You’ve likely heard about appalling rape-kit backlogs, but how about shortages in medical examiners? According to a new report from the Government Accountability Office, it’s pretty hard for some sexual-assault victims to get an exam in the first place.
In the six states studied — Colorado, Florida, Massachusetts, Nebraska, Oregon, and Wisconsin — there were not enough medical examiners to complete the number of sexual-assault forensic exams needed, and it was worse in rural areas. About half of all counties in Nebraska and Washington didn’t have a medical examiner to complete the rape kit (which involves collecting DNA evidence, documenting any injuries, performing STD testing, and offering emergency contraception).
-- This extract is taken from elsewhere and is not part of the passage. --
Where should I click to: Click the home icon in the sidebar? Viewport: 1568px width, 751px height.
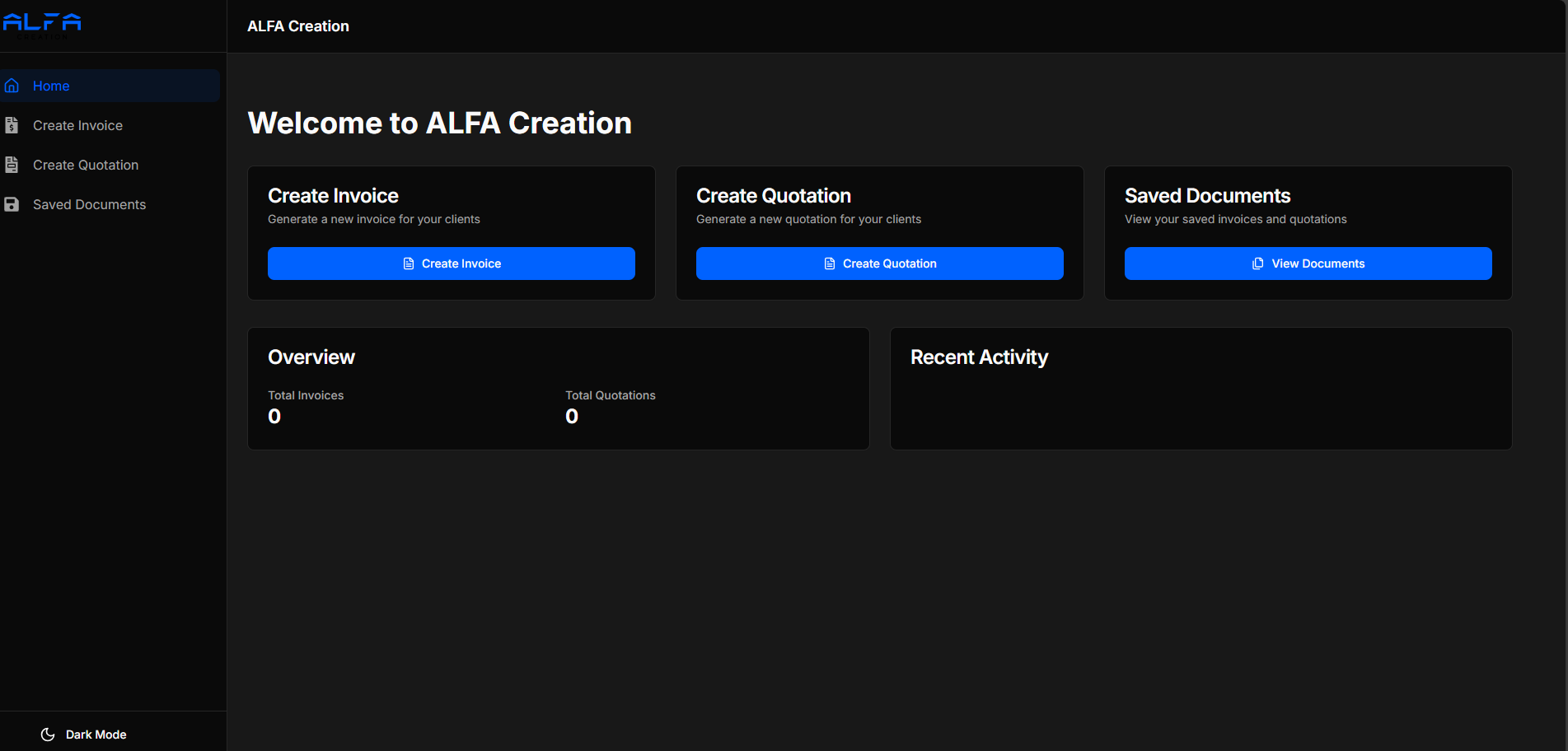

Examiners in other Wisconsin counties were typically available on an on-call basis. And only one Colorado hospital has MEs on staff 24 hours a day, seven days a week.
Study author Katherine Iritani told the Washington Post: “If you’re in the mountains in the winter, and you’re told you have to go somewhere else, that can be a big barrier. Some victims never get tested.” She said that some Colorado victims have to drive an hour to get the exam.
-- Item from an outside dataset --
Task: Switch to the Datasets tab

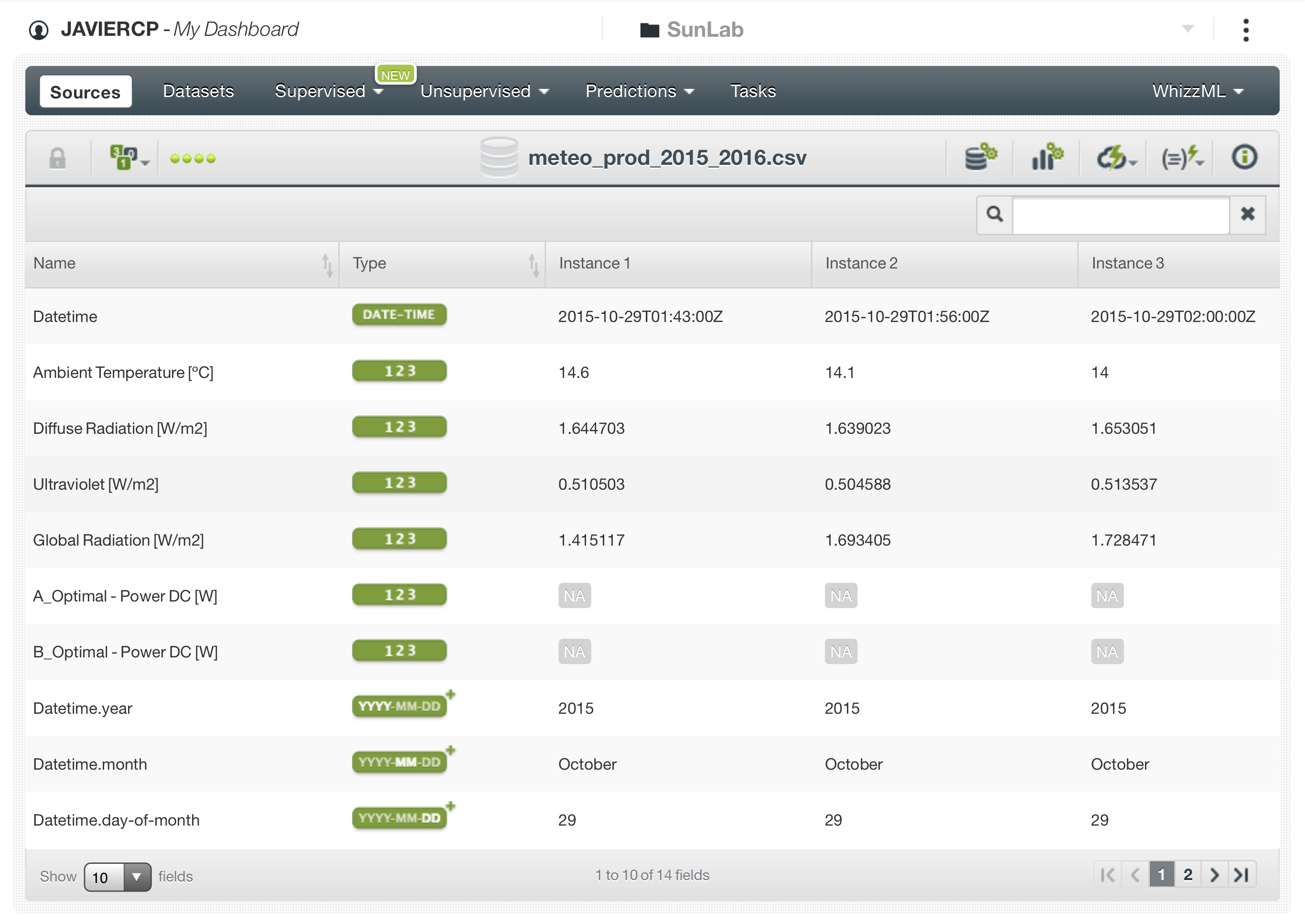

Victims can get a rape kit without first reporting an assault to the police; some report it later while others never do. But for those who choose to pursue criminal charges, DNA evidence increases the likelihood of prosecution. Having to travel further than the nearest hospital after a traumatic event is insult to injury given that these exams are supposed to be conducted as soon as possible after an assault and victims aren’t supposed to bathe or use the bathroom beforehand.
Meanwhile, there’s that backlog of kits that do get collected. In September, the White House and Manhattan district attorney’s office announced a joint $79 million fund to analyze kits in 27 states and also cover auditing and training in forensic best practices. (It costs about $1,000 to test a single kit.)
Of course, it’s one thing to test every kit, but police need the resources (and inclination) to actually investigate each case after results come back. Seems like all of these variables could affect the persistent underreporting of rape.